**Task details**
The line containing "Image resolution: width=650" marks the start of the required copy, which runs to the final line of the entries; return those lines exactly, without any pictures.

=== Begin Enclosure ===

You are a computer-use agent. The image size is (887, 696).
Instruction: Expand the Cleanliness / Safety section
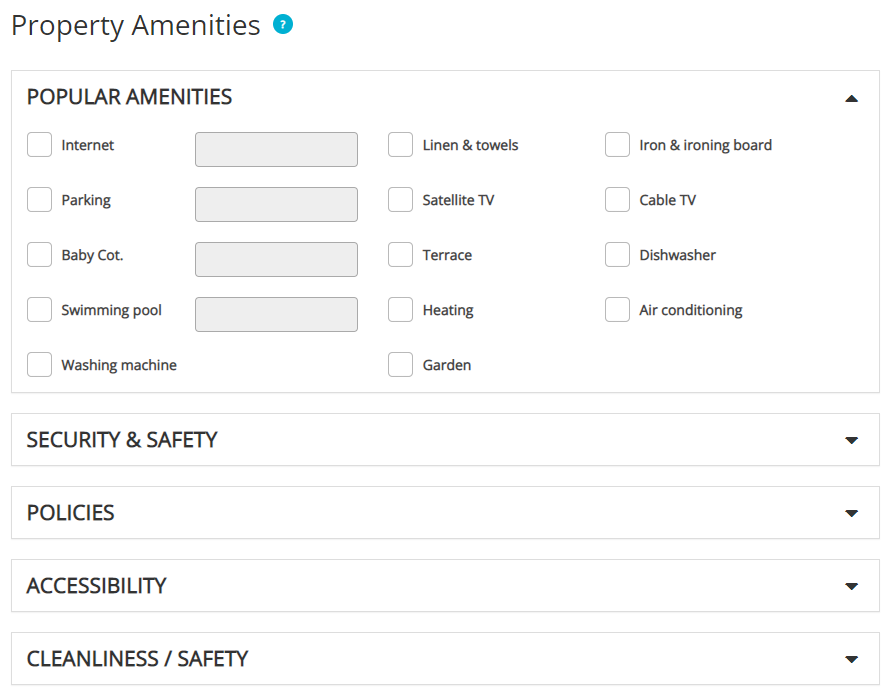coord(851,659)
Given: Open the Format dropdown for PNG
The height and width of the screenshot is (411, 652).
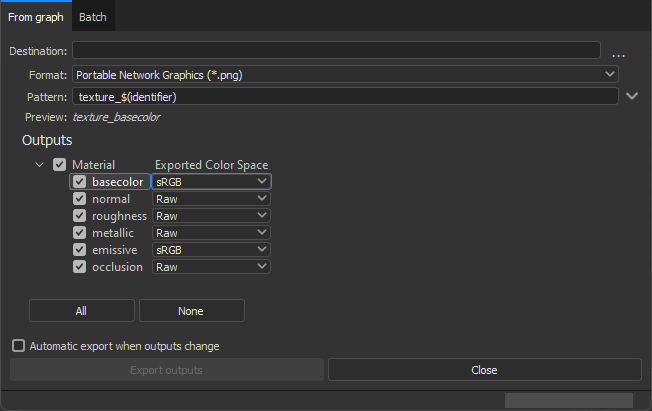Looking at the screenshot, I should click(x=345, y=74).
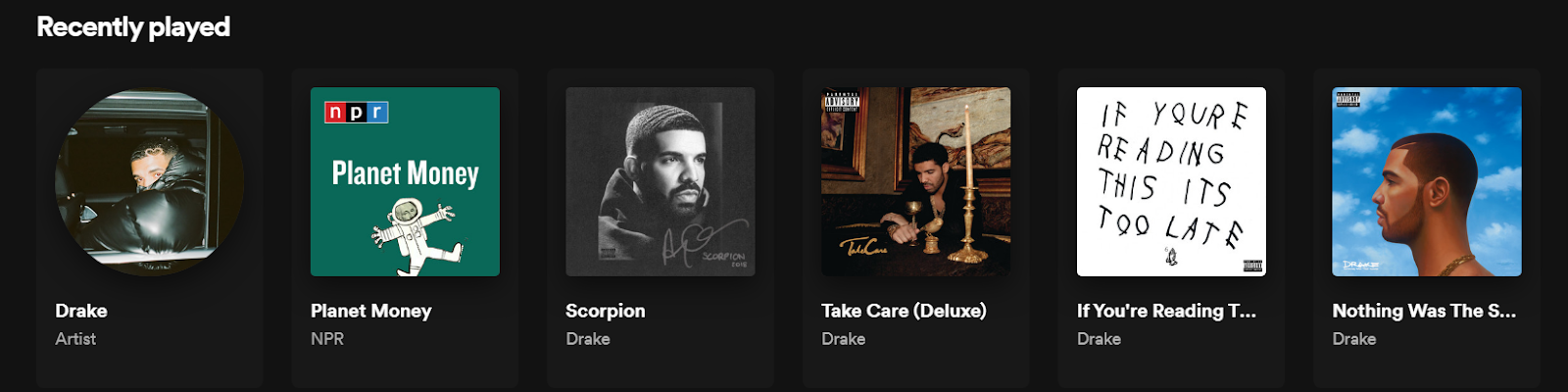
Task: Click 'Drake' subtitle under Nothing Was The Same
Action: tap(1354, 339)
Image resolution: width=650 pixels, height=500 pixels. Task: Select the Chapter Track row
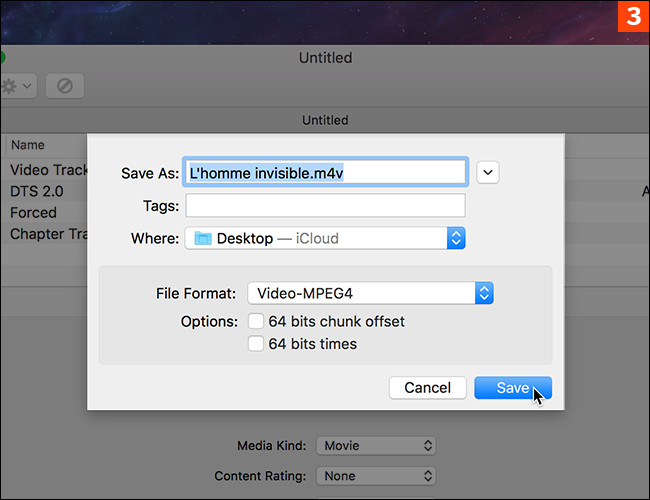tap(46, 234)
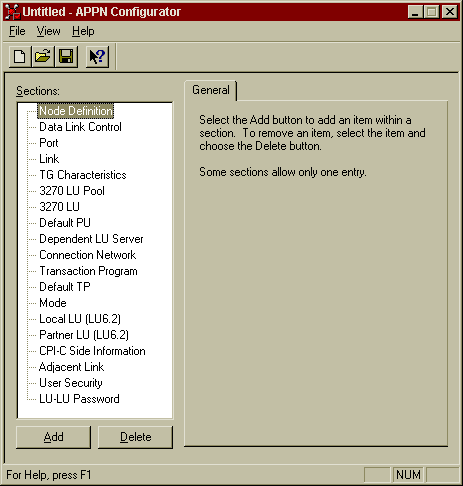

=== End Enclosure ===

**Answer section**
Image resolution: width=650 pixels, height=500 pixels. Task: Select the Chapter Track row
tap(46, 234)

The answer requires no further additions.